• _Activity 1_
In the prion article, how many new British cases of vCJD were there in 2002?
• _Activity 2_
Write out word for word the part of the prion article from "But the woman" up to and including "from the blood.".

• _Text excerpt_

-=-=-

Tuesday, March 11, 2003

Antibodies cripple prions
Therapy looks best yet to tackle brain disease.
6 March 2003

HELEN PEARSON

Prion diseases are caused by the twisting and clumping of normal brain proteins.
© SPL

The possibility of using antibodies to treat variant Creutzfeldt-Jakob disease (vCJD) receives a boost this week, with the first promising results from an animal trial.

The lethal brain condition - which is a human version of mad cow disease - occurs when healthy proteins called prions become twisted and clump together. Probably caught from eating infected beef, there is currently no known cure for the condition.

A team of London researchers injected mice with antibodies that latch onto prions. The animals, who had another form of prion disease called scrapie, stayed healthy for at least two years, rather than dying by the time they reached seven months1.

This is the first therapy to show such promise against animal symptoms. "It's a quantum leap in the efficacy of any treatment against prion disease," claims study leader Simon Hawke of Imperial College.

Winning battle

The new results come days after another encouraging report about prion diseases: that the predicted vCJD epidemic may be smaller than was feared. New figures2 show that the number of new British cases fell from a peak of 28 in 2000, to 17 in 2002.

Even so, the future death toll may lie anywhere between 10 and 7,000 in Britain alone, according to recent predictions3. "It's an untreatable, universally fatal disease," says prion researcher Neil Cashman of the University of Toronto in Canada.

Besides therapy with antibodies, anti-prion drugs are also being developed. In 2001, one British vCJD patient was reported to have made an astonishing recovery during a trial of quinacrine, an anti-malarial, and chlorpromazine, an anti-psychotic.

But the woman has since died - and the final trial results are expected to be disappointing. "There's no slam-dunk in chemotherapy," says Cashman. He agrees that antibodies now look to be the most hopeful therapy.

Hawke's team injected their antibody into mice that were 30 days into the disease - before symptoms occur, but at a time when prions are multiplying ferociously. The antibodies probably prevent normal prions folding into the misshapen, disease-causing form.

Before the antibodies can be tested in people, the mouse version will need to be altered - or 'humanized' - so that it can be tolerated by the body. It might also have to be shot straight into the brain, because it cannot diffuse there from the blood.

Hawke hopes that his result will also spur the development of antibodies against other diseases caused by abnormally folded proteins. Strings of protein clog the brains of Alzheimer's patients, for example.

Doctors are wary of using antibodies against Alzheimer's after a human trial of a vaccine that aimed to raise antibodies against the brain plaques backfired in 2001. Several patients in the study developed brain inflammation. "This should give [renewed] impetus," says Hawke of the new findings.

-=-=-

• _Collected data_
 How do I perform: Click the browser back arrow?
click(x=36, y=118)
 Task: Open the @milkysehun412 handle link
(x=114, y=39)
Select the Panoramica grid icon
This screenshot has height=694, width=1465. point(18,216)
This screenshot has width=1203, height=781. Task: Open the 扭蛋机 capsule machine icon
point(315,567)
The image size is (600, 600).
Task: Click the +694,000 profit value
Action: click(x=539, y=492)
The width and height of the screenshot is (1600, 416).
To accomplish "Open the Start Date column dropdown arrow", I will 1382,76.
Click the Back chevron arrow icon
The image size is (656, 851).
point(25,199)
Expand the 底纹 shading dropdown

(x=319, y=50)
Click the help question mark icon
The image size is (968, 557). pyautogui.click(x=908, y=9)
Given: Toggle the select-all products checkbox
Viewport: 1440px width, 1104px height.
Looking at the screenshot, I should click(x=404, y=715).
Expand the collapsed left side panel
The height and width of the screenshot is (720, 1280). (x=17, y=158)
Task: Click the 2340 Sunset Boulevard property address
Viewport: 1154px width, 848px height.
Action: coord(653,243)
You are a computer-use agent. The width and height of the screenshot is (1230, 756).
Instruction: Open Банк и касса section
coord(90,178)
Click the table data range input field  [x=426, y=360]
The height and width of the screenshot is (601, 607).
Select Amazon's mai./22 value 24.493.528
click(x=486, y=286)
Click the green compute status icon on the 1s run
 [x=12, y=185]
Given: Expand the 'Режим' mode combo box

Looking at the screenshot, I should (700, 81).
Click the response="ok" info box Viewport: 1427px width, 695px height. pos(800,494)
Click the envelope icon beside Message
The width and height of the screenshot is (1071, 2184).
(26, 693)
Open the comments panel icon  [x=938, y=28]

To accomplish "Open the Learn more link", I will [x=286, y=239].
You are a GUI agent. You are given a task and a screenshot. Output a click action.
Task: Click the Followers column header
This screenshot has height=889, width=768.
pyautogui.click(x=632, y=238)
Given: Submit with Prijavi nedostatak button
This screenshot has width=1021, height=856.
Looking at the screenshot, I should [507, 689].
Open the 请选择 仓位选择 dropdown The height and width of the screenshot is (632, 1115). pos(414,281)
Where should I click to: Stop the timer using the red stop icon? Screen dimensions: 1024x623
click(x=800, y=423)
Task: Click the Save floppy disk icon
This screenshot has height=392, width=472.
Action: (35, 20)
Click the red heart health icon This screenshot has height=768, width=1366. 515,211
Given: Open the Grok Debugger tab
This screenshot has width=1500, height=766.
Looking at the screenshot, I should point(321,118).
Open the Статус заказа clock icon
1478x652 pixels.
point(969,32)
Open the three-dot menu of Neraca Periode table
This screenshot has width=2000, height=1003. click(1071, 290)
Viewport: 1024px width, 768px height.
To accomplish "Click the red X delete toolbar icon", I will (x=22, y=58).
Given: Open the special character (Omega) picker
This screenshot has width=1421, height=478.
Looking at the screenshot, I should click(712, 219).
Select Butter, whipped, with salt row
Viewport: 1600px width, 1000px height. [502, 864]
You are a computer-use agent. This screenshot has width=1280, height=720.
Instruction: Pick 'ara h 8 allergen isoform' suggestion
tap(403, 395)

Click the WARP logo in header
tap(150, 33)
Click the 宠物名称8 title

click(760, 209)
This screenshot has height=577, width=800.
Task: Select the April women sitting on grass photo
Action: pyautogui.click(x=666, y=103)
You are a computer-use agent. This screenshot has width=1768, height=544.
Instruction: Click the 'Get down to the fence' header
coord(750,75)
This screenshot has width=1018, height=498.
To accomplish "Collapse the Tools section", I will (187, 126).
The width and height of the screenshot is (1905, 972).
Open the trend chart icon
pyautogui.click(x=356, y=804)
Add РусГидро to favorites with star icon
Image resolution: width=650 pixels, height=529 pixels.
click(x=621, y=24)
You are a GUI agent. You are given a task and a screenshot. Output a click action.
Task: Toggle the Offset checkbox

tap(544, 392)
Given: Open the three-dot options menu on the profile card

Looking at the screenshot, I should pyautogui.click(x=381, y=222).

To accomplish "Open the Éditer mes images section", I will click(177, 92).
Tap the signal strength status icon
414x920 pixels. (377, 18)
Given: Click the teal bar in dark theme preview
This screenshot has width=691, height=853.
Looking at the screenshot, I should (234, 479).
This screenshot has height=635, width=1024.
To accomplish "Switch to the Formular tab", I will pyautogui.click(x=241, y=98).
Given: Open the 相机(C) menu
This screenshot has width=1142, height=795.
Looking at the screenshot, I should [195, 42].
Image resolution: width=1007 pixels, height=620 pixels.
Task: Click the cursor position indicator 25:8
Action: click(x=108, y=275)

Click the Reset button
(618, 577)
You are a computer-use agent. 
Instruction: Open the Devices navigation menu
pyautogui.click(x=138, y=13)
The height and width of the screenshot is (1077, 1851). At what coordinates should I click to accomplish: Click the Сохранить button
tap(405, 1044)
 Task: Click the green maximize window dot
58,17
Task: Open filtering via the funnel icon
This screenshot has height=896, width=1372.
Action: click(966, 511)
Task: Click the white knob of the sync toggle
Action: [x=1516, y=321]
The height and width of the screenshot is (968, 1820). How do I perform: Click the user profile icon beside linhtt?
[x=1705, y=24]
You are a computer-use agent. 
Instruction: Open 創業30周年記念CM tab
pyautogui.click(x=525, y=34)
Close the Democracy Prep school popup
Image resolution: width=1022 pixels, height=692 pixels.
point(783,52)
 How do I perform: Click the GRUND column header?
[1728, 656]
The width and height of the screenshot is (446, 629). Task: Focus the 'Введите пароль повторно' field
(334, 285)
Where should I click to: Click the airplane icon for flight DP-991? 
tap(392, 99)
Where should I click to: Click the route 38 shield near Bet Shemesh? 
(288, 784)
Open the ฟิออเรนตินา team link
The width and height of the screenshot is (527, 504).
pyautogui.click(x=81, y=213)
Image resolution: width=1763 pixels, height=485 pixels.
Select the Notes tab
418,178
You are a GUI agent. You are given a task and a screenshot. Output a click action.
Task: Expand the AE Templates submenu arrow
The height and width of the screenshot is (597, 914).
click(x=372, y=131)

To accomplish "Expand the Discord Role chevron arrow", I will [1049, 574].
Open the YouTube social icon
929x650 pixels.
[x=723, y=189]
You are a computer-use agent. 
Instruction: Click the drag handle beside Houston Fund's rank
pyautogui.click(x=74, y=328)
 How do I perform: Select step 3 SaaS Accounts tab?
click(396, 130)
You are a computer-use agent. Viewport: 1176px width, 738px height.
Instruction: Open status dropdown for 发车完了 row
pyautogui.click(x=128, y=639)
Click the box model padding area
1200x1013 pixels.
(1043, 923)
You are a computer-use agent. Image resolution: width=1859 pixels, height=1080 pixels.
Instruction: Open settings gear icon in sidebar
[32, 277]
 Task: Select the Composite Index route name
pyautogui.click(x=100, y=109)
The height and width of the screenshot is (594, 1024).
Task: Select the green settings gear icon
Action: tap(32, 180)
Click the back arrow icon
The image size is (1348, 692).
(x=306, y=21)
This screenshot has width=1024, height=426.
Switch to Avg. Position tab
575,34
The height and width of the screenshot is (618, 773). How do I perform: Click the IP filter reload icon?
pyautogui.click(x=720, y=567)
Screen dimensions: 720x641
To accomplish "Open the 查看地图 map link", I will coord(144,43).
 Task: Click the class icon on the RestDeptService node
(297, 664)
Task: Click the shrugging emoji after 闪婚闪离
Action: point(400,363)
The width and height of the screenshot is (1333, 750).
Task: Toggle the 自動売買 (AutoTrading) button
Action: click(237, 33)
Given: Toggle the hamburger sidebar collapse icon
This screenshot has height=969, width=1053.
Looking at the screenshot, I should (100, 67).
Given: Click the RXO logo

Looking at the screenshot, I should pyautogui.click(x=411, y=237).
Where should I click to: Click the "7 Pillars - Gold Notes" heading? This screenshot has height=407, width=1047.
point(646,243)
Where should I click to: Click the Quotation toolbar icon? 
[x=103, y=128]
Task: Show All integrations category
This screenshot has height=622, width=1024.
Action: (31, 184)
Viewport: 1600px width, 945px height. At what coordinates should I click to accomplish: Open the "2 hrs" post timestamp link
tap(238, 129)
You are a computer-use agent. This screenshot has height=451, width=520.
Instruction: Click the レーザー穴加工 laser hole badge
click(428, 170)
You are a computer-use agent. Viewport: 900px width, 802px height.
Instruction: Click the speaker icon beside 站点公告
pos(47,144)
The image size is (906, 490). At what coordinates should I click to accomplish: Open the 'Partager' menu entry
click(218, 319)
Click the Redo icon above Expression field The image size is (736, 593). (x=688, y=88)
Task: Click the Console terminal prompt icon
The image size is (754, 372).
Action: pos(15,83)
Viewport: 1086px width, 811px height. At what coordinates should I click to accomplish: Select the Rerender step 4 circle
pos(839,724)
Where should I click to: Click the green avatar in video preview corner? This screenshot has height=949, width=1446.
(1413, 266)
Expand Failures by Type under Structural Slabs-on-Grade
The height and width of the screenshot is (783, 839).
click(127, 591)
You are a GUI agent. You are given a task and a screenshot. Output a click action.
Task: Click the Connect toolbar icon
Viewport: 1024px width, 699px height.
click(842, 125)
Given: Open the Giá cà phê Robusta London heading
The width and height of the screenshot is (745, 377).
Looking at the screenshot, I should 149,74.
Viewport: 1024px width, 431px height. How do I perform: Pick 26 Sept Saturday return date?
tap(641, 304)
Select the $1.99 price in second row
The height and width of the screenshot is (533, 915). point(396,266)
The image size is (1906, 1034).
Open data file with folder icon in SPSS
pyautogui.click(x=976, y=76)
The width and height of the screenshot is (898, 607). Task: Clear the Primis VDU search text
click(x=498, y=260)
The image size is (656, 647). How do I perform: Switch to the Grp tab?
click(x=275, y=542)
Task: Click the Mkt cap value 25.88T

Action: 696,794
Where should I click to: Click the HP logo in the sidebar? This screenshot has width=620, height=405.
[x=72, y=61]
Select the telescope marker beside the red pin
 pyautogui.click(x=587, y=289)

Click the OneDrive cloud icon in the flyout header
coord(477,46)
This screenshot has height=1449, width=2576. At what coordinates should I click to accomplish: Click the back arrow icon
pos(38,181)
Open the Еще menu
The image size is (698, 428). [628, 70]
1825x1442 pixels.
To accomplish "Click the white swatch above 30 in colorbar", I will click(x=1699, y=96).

-=-=-

• _Answer box 1_
There were 17 new cases in 2002.

• _Answer box 2_
But the woman has since died - and the final trial results are expected to be disappointing. "There's no slam-dunk in chemotherapy," says Cashman. He agrees that antibodies now look to be the most hopeful therapy.

Hawke's team injected their antibody into mice that were 30 days into the disease - before symptoms occur, but at a time when prions are multiplying ferociously. The antibodies probably prevent normal prions folding into the misshapen, disease-causing form.

Before the antibodies can be tested in people, the mouse version will need to be altered - or 'humanized' - so that it can be tolerated by the body. It might also have to be shot straight into the brain, because it cannot diffuse there from the blood.